Set of tasks:
• A. Reproduce the passage of the court opinion on joinder below, from "Rule 4(f) of" up to and including "commenced, * * *.".
• B. Extend the court opinion on joinder below by writing what follows its final sentence.

Plaintiff’s complaint states a cause of action against defendant Hertz based upon Hertz’ alleged negligence. The possibility that Staton or Yurisic, or both of them, may also have been negligent does not make either of them an indispensable party herein. Kerr v. Compagnie de Ultramar, 250 F.2d 860, 863 (2d Cir. 1957); Sternaman v. Macloskie, 37 F.R.D. 316, 318 (E.D. S.C.1965). “Acts of tort feasors [such as Staton and Yurisic may be if the negligence of each of them was the proximate cause of any of the damages alleged in this case] are joint and several. Either of them can be sued separately.” United States v. Goodman, 287 F.2d 871, 873 (5th Cir. 1961).
No opinion is expressed as to whether Staton or Yurisic might be joined in this action, upon a proper motion and showing, under either Federal Civil Rule 14, relating to third-party practice, or under Rule 19 of the Federal Civil Rules. In any event, this action cannot be dismissed under Rule 19(b) unless the joinder of the person or persons involved (here Staton and Yurisic) is not possible because one or both of them is not “subject to service of process” or such joinder will “deprive * * * [this] court of jurisdiction over the subject matter of the action,” neither of which conditions appear to exist in this case. The joinder of Staton or Yurisic, or both of them, herein, if such should be deemed appropriate by this Court at any stage of this proceeding, would seemingly not deprive this Court of jurisdiction. Also, both Staton and Yurisic would appear to be subject to service of process.
Rule 4(f) of the Federal Rules of Civil Procedure provides:
All process other than a subpoena may be served anywhere within the territorial limits of the state in which the district court is held, * * *. In addition, persons who are brought in as parties pursuant to Rule 14,
or as additional parties to a pending action or a counterclaim or cross-claim therein pursuant to Rule 19, may be served in the manner stated in paragraphs (l)-(6) of subdivision (d) of this rule
at all places outside the state * * * that are not more than 100 miles from the place in which the action is commenced, * * *.
If, as defendant Hertz maintains, Staton and Yurisic reside respectively in Arlington and Falls Church, Virginia, both of which are not more than 100 miles from Baltimore, Maryland, defendant would not be entitled to dismissal of this action pursuant to Rule 19(b), even if Staton or Yurisic, or both of them, were (which neither is) an indispensable party under Rule 19.

Dataset:
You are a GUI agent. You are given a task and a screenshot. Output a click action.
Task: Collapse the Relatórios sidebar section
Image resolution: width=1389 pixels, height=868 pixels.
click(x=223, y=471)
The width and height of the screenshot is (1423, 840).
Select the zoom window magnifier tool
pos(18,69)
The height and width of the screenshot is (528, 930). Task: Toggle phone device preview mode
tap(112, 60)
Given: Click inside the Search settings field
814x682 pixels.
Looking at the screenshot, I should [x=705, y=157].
==
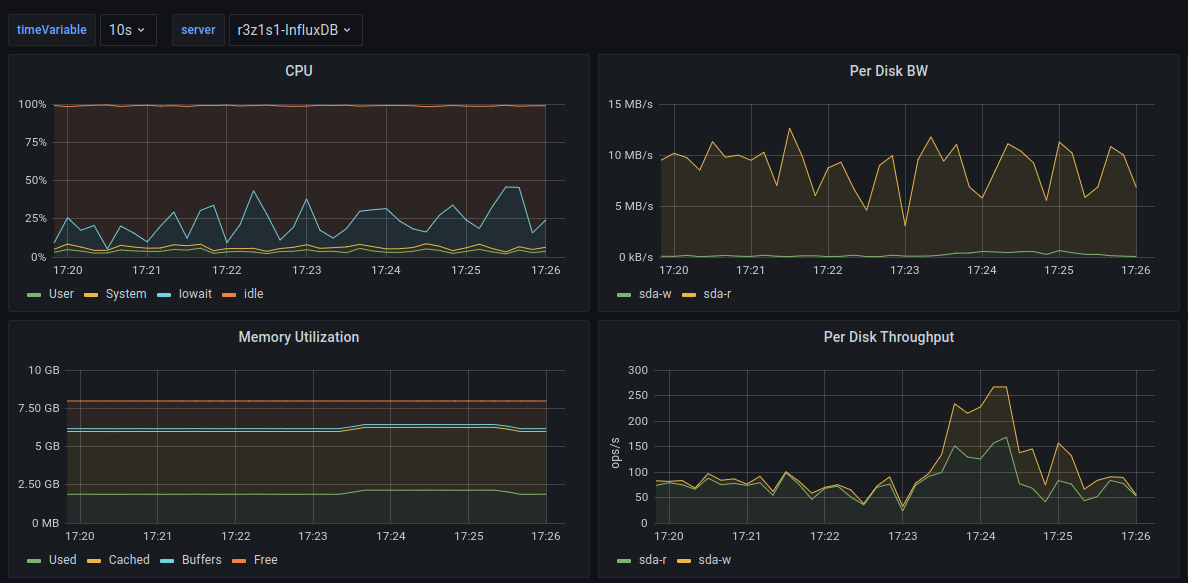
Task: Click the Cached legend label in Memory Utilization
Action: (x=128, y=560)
---
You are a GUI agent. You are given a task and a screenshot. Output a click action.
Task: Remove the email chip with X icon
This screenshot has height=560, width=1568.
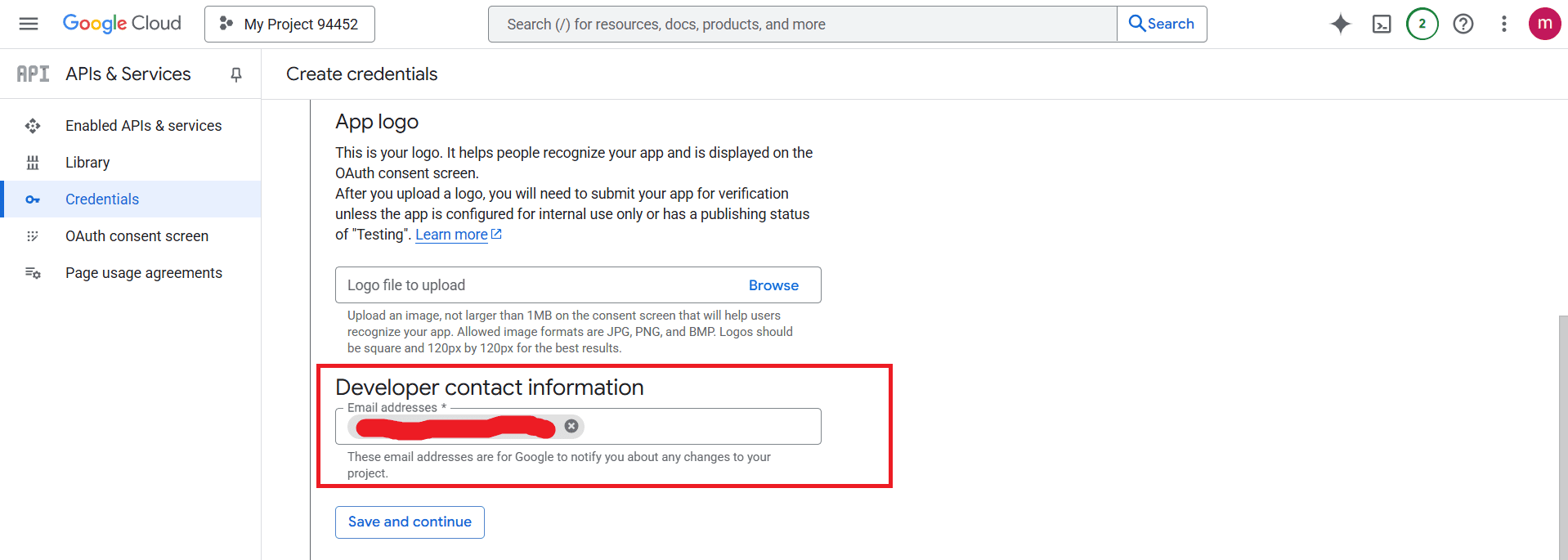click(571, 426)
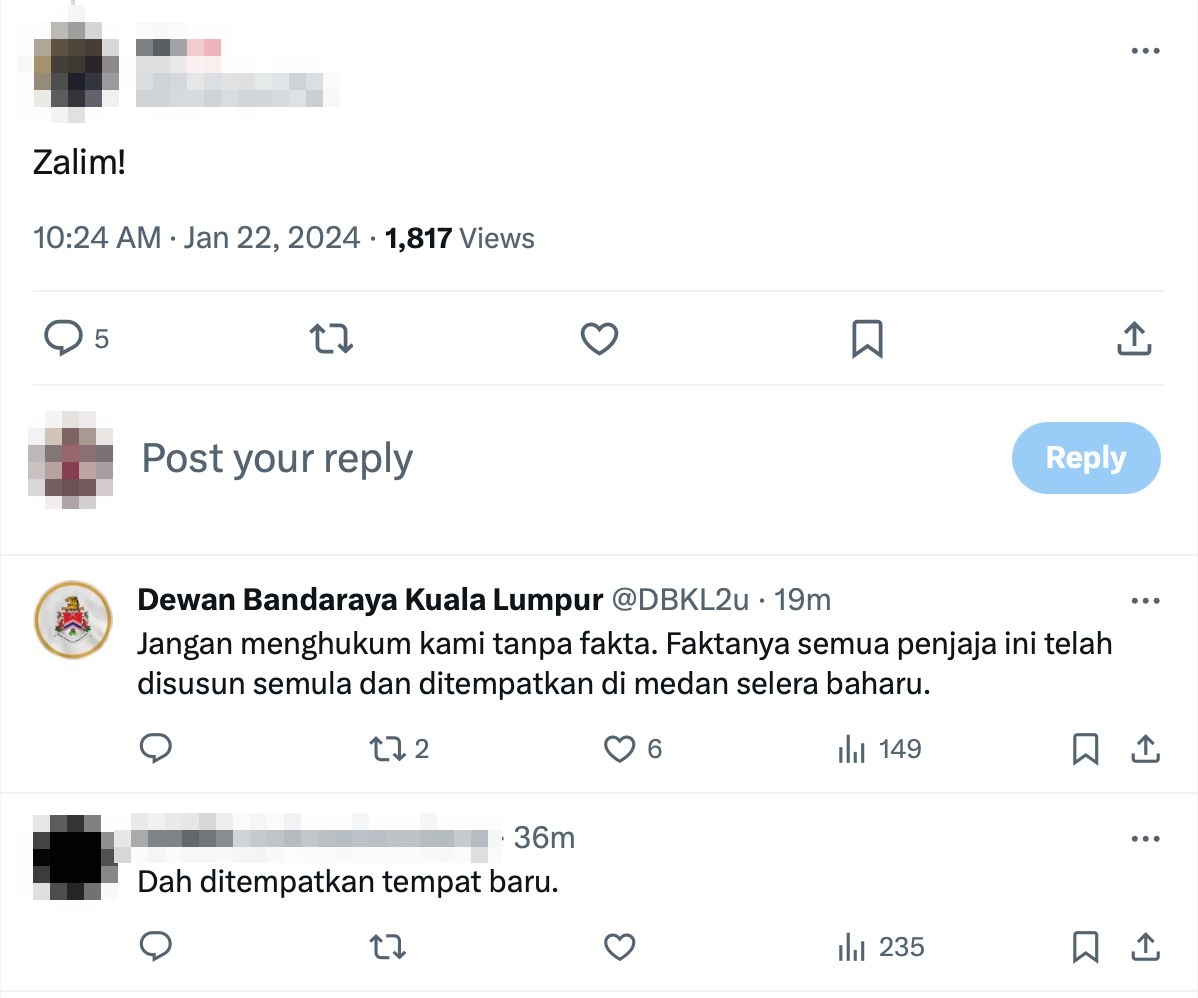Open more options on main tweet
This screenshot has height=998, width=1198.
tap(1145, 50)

Expected outputs:
• A.
Rule 4(f) of the Federal Rules of Civil Procedure provides:
All process other than a subpoena may be served anywhere within the territorial limits of the state in which the district court is held, * * *. In addition, persons who are brought in as parties pursuant to Rule 14,
or as additional parties to a pending action or a counterclaim or cross-claim therein pursuant to Rule 19, may be served in the manner stated in paragraphs (l)-(6) of subdivision (d) of this rule
at all places outside the state * * * that are not more than 100 miles from the place in which the action is commenced, * * *.

• B.
See 2
J. Moore, Federal Practice 4.42 [2], at 1293.39 (2d ed. 1966); 3 J. Moore, Federal Practice 149-150 (Supp.1966).
Defendant has urged, in the alternative, that this action be transferred to an appropriate federal court in Virginia, pursuant to 28 U.S.C. § 1404(a) providing that, “[f]or the convenience of parties and witnesses, in the interest of justice, a district court may transfer any civil action to any other district or division where it might have been brought.”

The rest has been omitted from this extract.